Distribution and abundance of tetraether lipid cyclization genes in terrestrial hot springs reflects pH

Abstract

ABSTRACTMany Archaea produce membrane-spanning glycerol dibiphytanyl glycerol tetraether (GDGTs) lipids that serve as unique biomarkers of past environments. These lipids can contain up to eight cyclopentane rings, where an increase in ring cyclization is generally associated with growth in more acidic, higher temperature, or more energy limited conditions. Recently the genes that encode GDGT ring synthases, grsAB, were identified and characterized in model thermoacidophiles Sulfolobus acidocaldarius and Saccharolobus solfataricus.

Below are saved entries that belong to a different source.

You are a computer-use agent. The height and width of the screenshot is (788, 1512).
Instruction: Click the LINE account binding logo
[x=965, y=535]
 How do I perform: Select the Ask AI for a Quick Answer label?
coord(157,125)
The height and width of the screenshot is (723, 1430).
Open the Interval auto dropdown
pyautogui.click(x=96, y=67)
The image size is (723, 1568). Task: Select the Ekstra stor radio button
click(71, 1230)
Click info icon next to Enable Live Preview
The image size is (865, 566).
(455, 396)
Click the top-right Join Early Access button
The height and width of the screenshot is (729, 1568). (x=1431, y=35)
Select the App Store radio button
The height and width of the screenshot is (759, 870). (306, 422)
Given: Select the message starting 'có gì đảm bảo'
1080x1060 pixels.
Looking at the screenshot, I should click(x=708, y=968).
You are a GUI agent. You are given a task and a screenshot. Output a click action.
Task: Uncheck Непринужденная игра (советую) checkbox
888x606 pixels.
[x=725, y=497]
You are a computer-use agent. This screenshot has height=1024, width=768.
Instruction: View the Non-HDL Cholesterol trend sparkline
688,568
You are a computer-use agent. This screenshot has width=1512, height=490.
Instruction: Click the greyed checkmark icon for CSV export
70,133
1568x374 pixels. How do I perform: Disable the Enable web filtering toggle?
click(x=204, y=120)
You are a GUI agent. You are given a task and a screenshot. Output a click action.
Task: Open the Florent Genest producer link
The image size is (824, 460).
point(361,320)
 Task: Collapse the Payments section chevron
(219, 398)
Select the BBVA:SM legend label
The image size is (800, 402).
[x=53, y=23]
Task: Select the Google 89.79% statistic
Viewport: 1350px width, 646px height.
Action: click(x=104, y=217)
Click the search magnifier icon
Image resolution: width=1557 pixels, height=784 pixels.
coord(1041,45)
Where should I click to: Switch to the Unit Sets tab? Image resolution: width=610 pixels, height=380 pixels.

However, the distribution and abundance of grs homologs across environments inhabited by these and related Archaea remains unknown. To address this, we examined the distribution of grs homologs in archaeal and bacterial cultivar genomes, single cell genomes, metagenomes, and metatranscriptomes from thermal springs across the planet, where temperature, pH, and geochemical data take at time of sampling. The relative abundance of grs in these microbial communities exhibits a strong negative correlation with pH, and weak positive correlation with temperature. Genomes and metagenome-assembled genomes (MAGs) from Archaea that encode two or more copies of grs are significantly more widespread in low pH springs. Homologs of grs were detected in MAGs from 12 archaeal classes, with the most well-represented being the Thermoproteia. Homologs of grs were also detected among several classes of uncultured Archaea, including the Korarchaeia, Bathyarchaeia, and Hadarchaeia. Several Nitrososphaeria MAGs had high copy numbers of grs (> 3), and the functional role of these copies cannot yet be explained. Notably, grs genes were also found in MAGs from the bacterial class Acidobacteria. Based on phylogenetic analyses, it is likely that Acidobacteria acquired these genes horizontally from Archaea. Broadly, our results highlight the key role of grs-catalyzed lipid cyclization in the diversification of Archaea in hot and acidic environments.